La société. Tome 4: Les classes (1980)
Présentation


Une édition électronique réalisée à partir du livre de M. Robert Fossaert, sociologue,  La société. Tome 4: Les classes. (1980). Paris: Les Éditions du Seuil, 1977, 493 pages. [Autorisation de l'auteur accordée le 20 juillet 2003 de diffuser sur ce site]. Une édition numérique réalisée par Marcelle Bergeron, bénévole, professeure retraitée de l'enseignement à l'École polyvalente Dominique-Racine de Chicoutimi.
Présentation

par Robert Fossaert

Jusqu'ici, les hommes qui donnent vie et forme à toute société sont demeurés à l'arrière-plan de ma recherche. Au tome 2, l'exploration des structures économiques a permis de les apercevoir, comme propriétaires ou comme travailleurs. Au tome 3, l'inventaire des appareils étatiques et idéologiques a fait entrevoir les rôles, déjà plus divers, que l'organisation sociale assigne à ceux qui s'activent hors la production : prêtres ou percepteurs, soldats ou artistes, enseignants ou juges, etc. Aussi bien, l'objectif n'était-il pas de rendre intelligibles, par priorité, les actes et les pensées des hommes saisis dans toute leur complexité. Il était, à l'inverse, d'éclairer progressivement l'immense réseau des relations sociales établies entre les hommes. Au centre de la recherche figuraient non point les hommes-en-société, mais bien la société-reliant-les-hommes.
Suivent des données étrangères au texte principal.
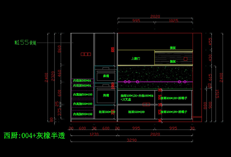Click the 3290 overall width dimension
The height and width of the screenshot is (157, 231).
132,140
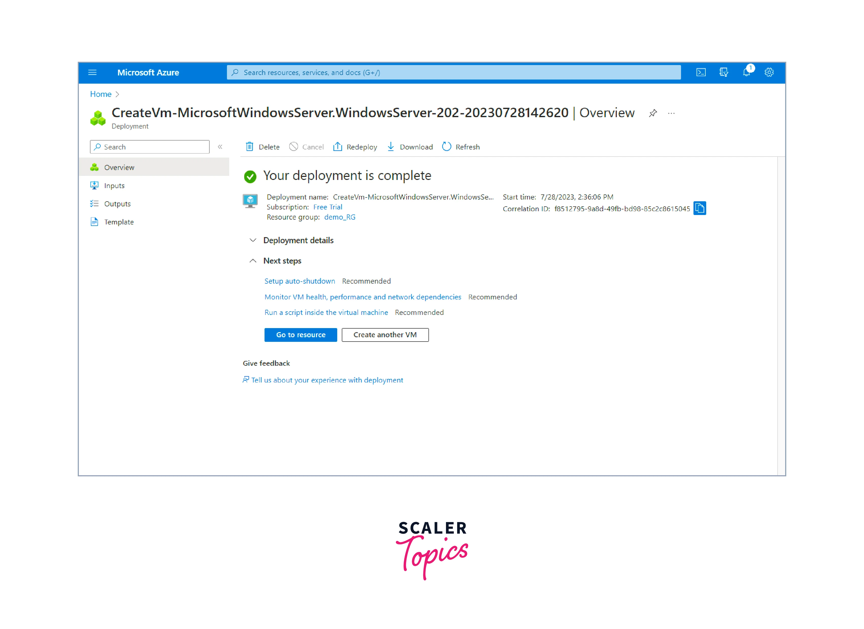
Task: Open the notifications bell
Action: point(746,72)
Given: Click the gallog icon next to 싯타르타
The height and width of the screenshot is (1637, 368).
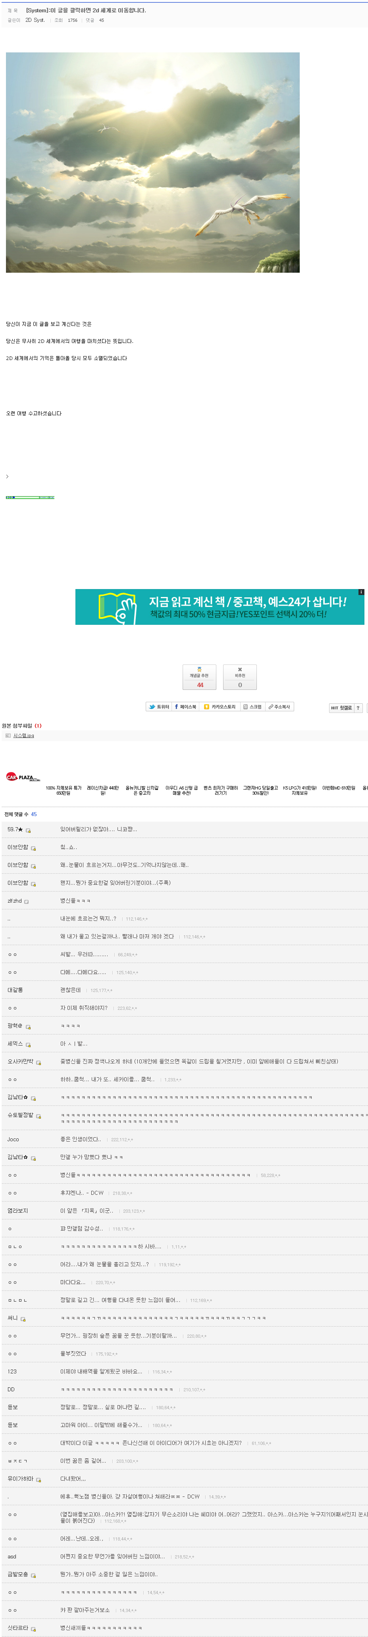Looking at the screenshot, I should click(x=33, y=1629).
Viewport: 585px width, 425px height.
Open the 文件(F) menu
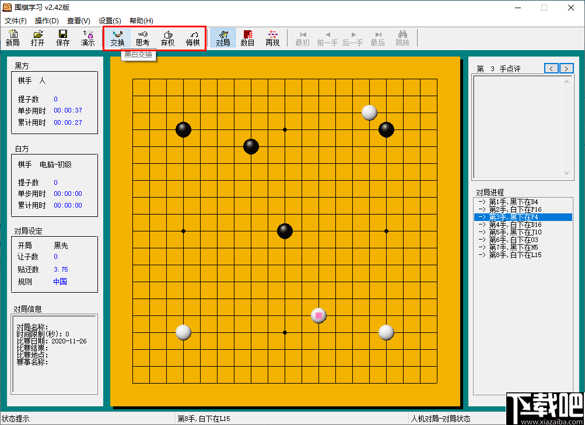[x=16, y=20]
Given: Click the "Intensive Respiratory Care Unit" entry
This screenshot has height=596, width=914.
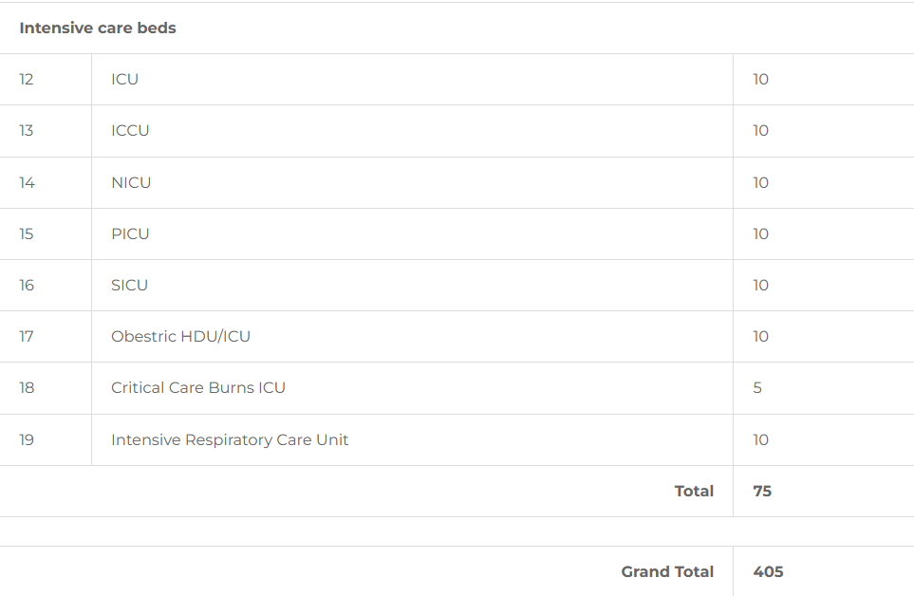Looking at the screenshot, I should click(x=230, y=439).
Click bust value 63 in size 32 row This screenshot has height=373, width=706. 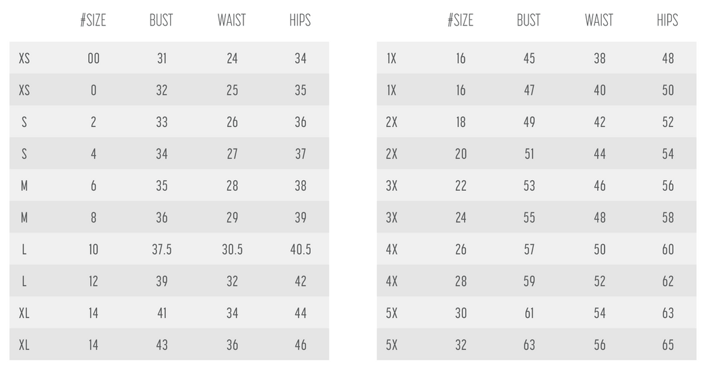click(529, 345)
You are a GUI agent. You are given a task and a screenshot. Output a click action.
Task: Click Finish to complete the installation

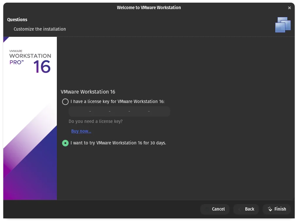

L'optique va-t-elle changer, maintenant que les classes sociales viennent à l'ordre du jour? Les classes et leurs luttes projetterontelles au premier plan les hommes qui, par ces luttes, font l'histoire?

Si l'on pouvait, dès à présent, prendre une vue complète des luttes de classes qui entraînent tous les hommes dans leur incessante pulsation, l'optique changerait assurément. On concevrait, alors, l'activité sociale comme un entrelacs d'actions individuelles et collectives, tandis que les hommes et les groupes concrets où ils sont assemblés apparaîtraient, à bon droit, comme les acteurs de l'aventure sociale. Mais une telle vue d'ensemble ne pourra pas être prise de sitôt. Les rapports de production, déjà analysés au tome 2, sont aussi des rapports d'exploitation et, en poussant plus avant leur analyse, on peut discerner les classes sociales qu'ils déterminent et les luttes de classes qu'ils sous-tendent. Les rapports de classes qui s'établissent, d'autre manière, dans la population des appareils étatiques et idéologiques peuvent être examinés de même. Ainsi, le présent volume pourra mettre en lumière toutes les déterminations des classes sociales qui sont enracinées dans l'infrastructure matérielle de l'économie, du pouvoir et de l'idéologie. Mais il ne pourra rien dire encore des nombreuses déterminations additionnelles que les classes sociales reçoivent des structures politiques et idéologiques où elles se manifestent en toute société.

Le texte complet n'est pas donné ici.